L'intelligence artificielle et le cloud computing requièrent une immense quantité d'énergie, surtout pour maintenir la température de millions de serveurs qui surchauffent. Face à ce défi environnemental et économique, la Chine se prépare à prendre une mesure astucieuse : l'installation du premier data center sous-marin commercial au monde dans la mer, près de Shanghai.
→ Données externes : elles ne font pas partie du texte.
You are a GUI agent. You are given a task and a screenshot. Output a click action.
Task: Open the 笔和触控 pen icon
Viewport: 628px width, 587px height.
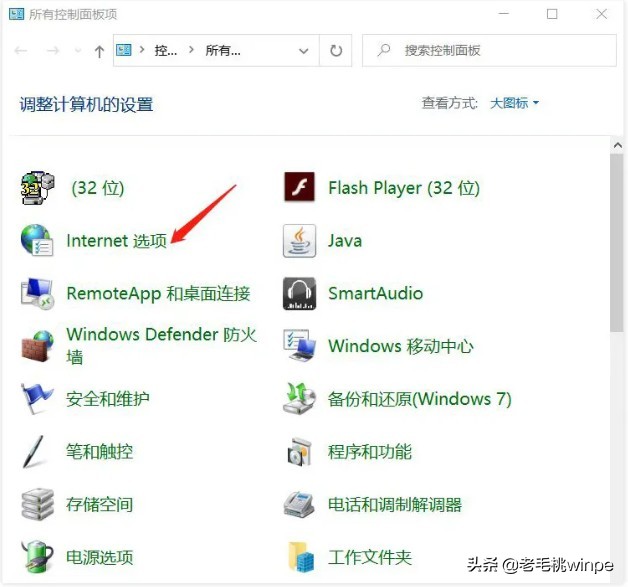(x=37, y=452)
Dirigé par l'entreprise Highlander, ce projet vise à se passer des systèmes de climatisation consommateurs d'énergie en exploitant les courants marins. Une promesse d'efficacité énergétique qui comporte néanmoins des risques.
Comment un centre de données peut-il opérer en étant immergé sous l'eau ?
Le principe est d'une simplicité évidente : exploiter la vaste capacité de l'océan à servir de dissipateur thermique naturel. En pratique, les serveurs sont contenus dans une vaste capsule jaune en acier, spécialement traitée avec des flocons de verre pour être résistante à la corrosion. Une fois plongée, la structure tire profit du rafraîchissement continu des courants marins, supprimant par conséquent la nécessité d'utiliser des climatiseurs conventionnels.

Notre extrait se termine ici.